- [Passage to read]:
#####
Lame Game

Spielberg’s Ready Player One is a disappointing cruise through pop culture

The movie will leave you bleary eyed in a bad way.

Steven Spielberg goes for broke but leaves you bleary eyed in a bad way with Ready Player One, based on the very popular Ernest Cline novel. The film is so full of pop culture references that it doesn't so much deliver them as visually vomit them into your face.

Rather than relishing the opportunity for '80s nostalgia, Spielberg opts for whiplash pacing and miscasting, squandering the chance to allow any of the fun elements to really sink in. They pass by so fast, the film comes off as more of a test/exercise for speed trivia aptitude than an attempt at a true narrative.

The futuristic storyline involves something called the OASIS, a virtual reality world that is not only a pastime, but a total escape from real world poverty and pollution. Wade (Tye Sheridan) lives in a place called the Stacks, basically manufactured homes piled on top of each other, and he whiles away many hours in the OASIS as his alter ego/avatar Parzival.

Halliday (Mark Rylance), the inventor of the OASIS, dies, and in a plot twist quite similar to Willie Wonka and the Chocolate Factory, derives a way for somebody to win control of the OASIS. He plants keys throughout the virtual world, and the one who finds all of the keys first gets the whole damn thing.
#####
- [Supplied material]:
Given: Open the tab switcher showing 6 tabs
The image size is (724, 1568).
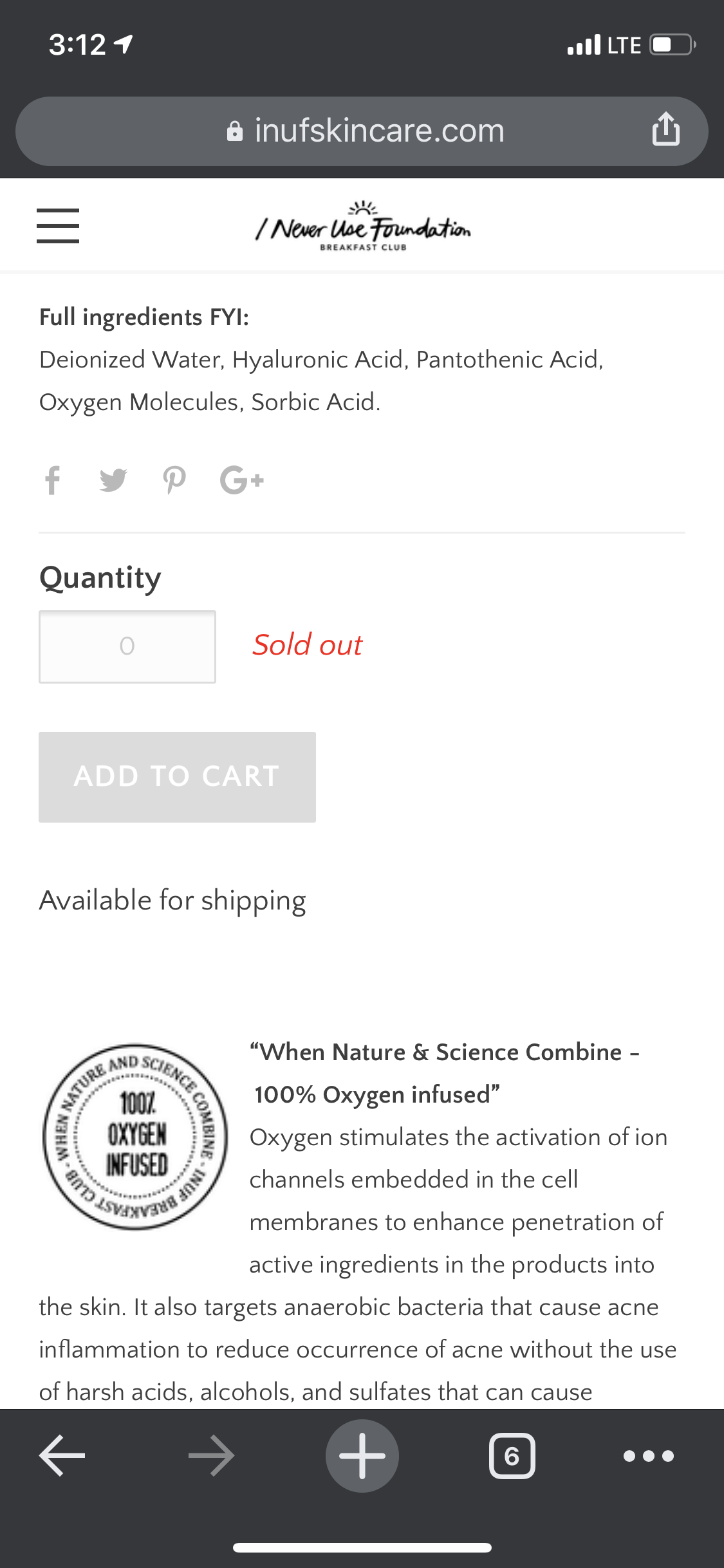Looking at the screenshot, I should [x=512, y=1455].
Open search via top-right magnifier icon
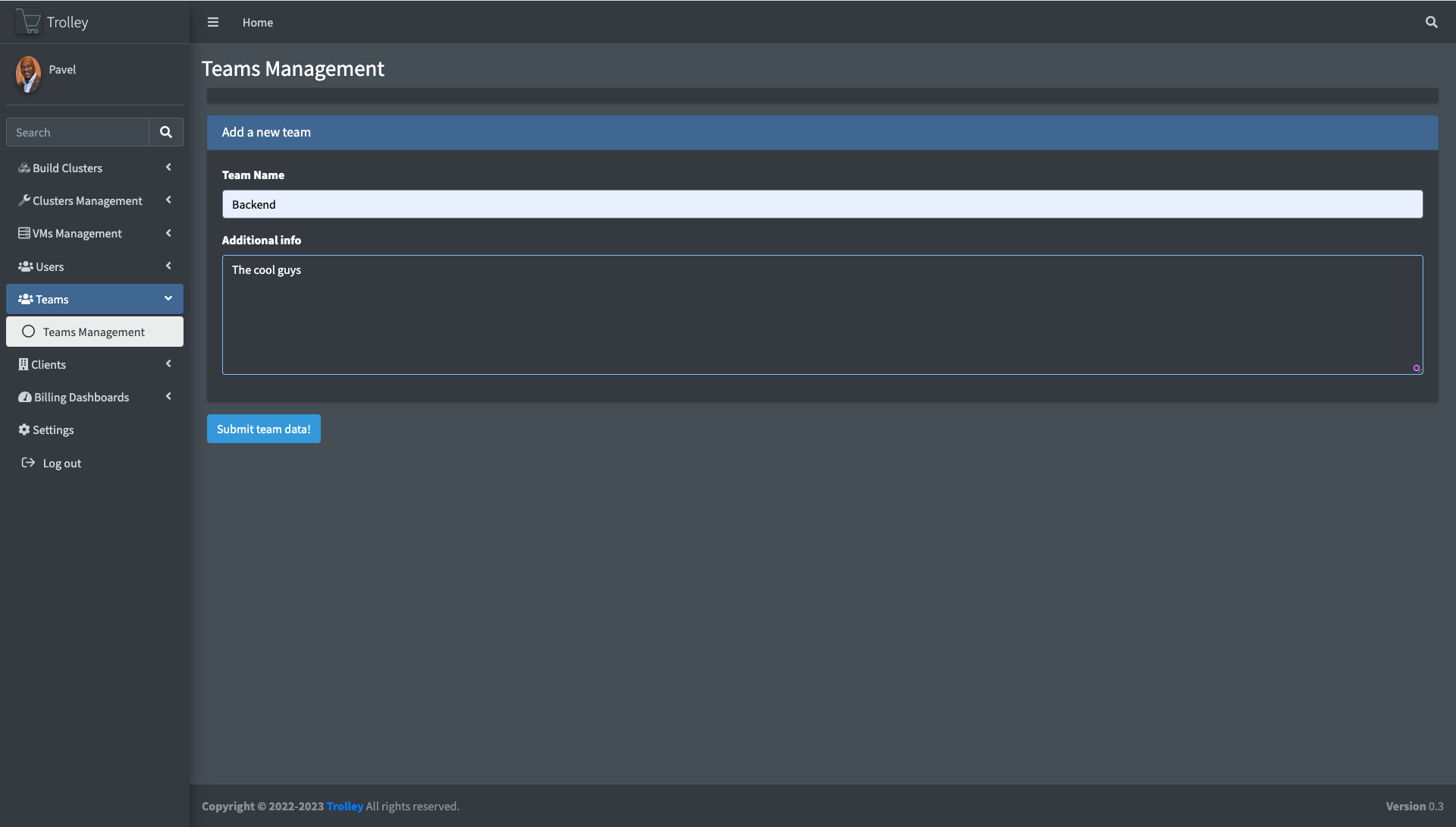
#####
- [Challenge A]: List every person the movie review names as a director, novelist, or actor.
- [Challenge B]: According to the movie review, what is the name of the place where Wade lives?

- [Worked solution A]: Steven Spielberg, Ernest Cline, Tye Sheridan, Mark Rylance

- [Worked solution B]: The Stacks